Learn.Love.Guitar. Recommendation:  Another effective technique is to mix-up the type of guitar playing during each practice session.  So instead of working exclusively on strumming patterns one day, and then single note scales on another day, you’re much better off practicing strumming for 10 minutes, then moving into scales for another ten minutes during the same session. The same principle of additional effort not sinking-in described above applies even within a single practice session.

Beginner Guitar Mistakes to Avoid #4:  Not Recording Yourself Playing

When playing a scale or a song, your ears are listening to the music in real-time and your brain is imagining the correct tones that are supposed to be coming from your guitar. This can lead to a biased impression of how good (or not so good) your sounding.

With the smartphone that is either in your pocket or within arms reach, use it to record yourself playing guitar.  Then listen to what you recorded with a critical ear.  Are all of the notes ringing out clearly?  Are the pitches of the notes being played correctly?  Is the music being played keeping time with the beat?

Learn.Love.Guitar Recommendation:  You might be surprised and/or disappointed by what you hear, but it will give you some clues as to what skills you need to work on.  And trust me, bruising your ego will be well worth it when your able to correct your flaws and improve your sound!

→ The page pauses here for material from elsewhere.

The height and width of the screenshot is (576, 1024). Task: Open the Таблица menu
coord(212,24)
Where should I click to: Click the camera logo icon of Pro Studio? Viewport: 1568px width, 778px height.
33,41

Beginner Guitar Mistakes to Avoid #5:  Not Developing Rhythm or Timing

Speaking of keeping time with the beat, it is very important for beginning guitar players is to work on their timing.  Even if you’re able to easily snap your fingers or tap your foot to the beat of a song, it’s a whole different story when you’re the one making the music.

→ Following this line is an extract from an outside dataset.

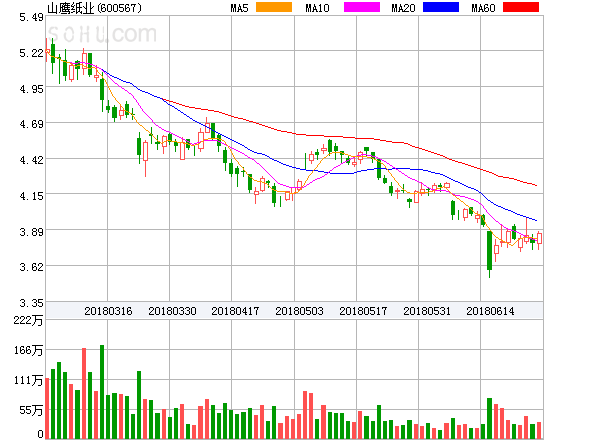This screenshot has width=600, height=440.
Task: Click the blue MA20 legend swatch
Action: [x=440, y=8]
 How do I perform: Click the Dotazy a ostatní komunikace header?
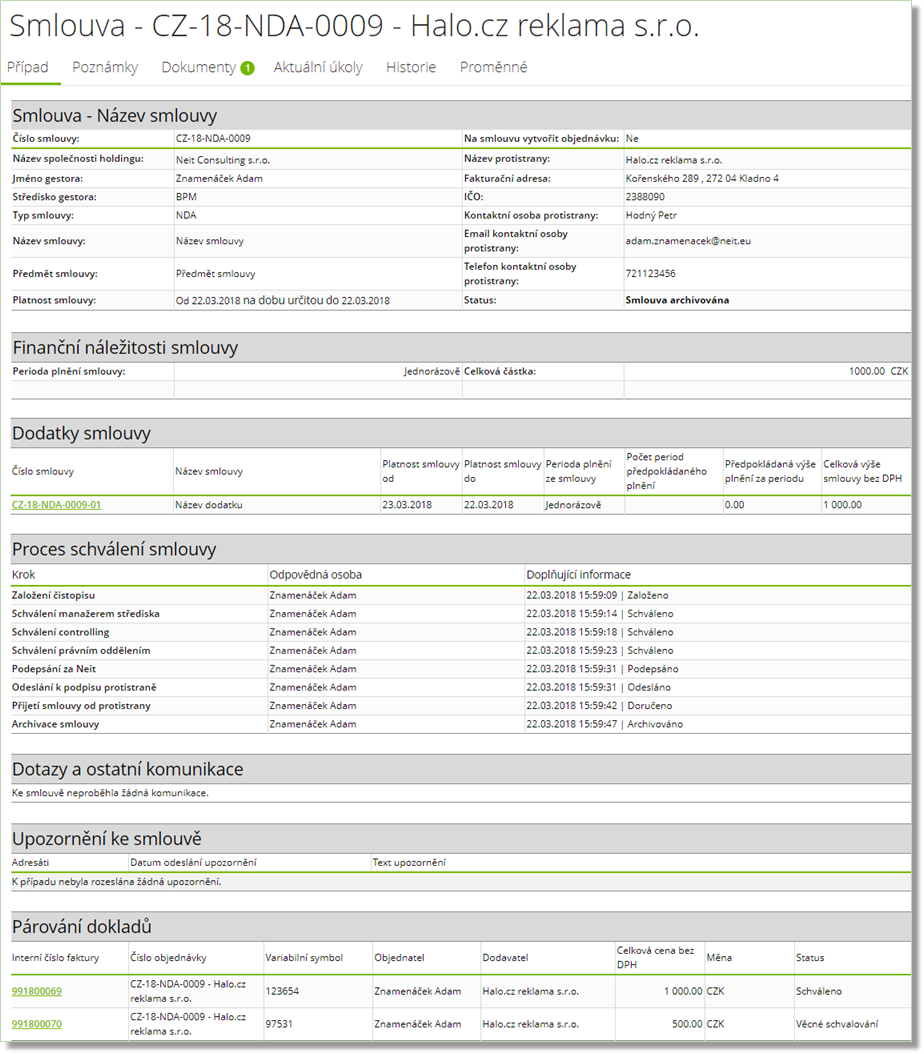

Playing chords, scales or melodies along with a song that has a defined beat is a good place to start. You might find for example that it is really hard to make the necessary chord changes in time to stay on the beat. This is a very common issue for beginner guitarists and usually gets better with improved finger dexterity and muscle memory.

Learn.Love.Guitar. Recommendation:  When you’re just practicing guitar by yourself with no other accompaniment, consider a metronome to help you improve the timing and precision of your internal clock.  Once again, your smartphone is a great tool to use in assisting you in keeping time. There are dozens of free and perfectly functional metronome apps to choose from.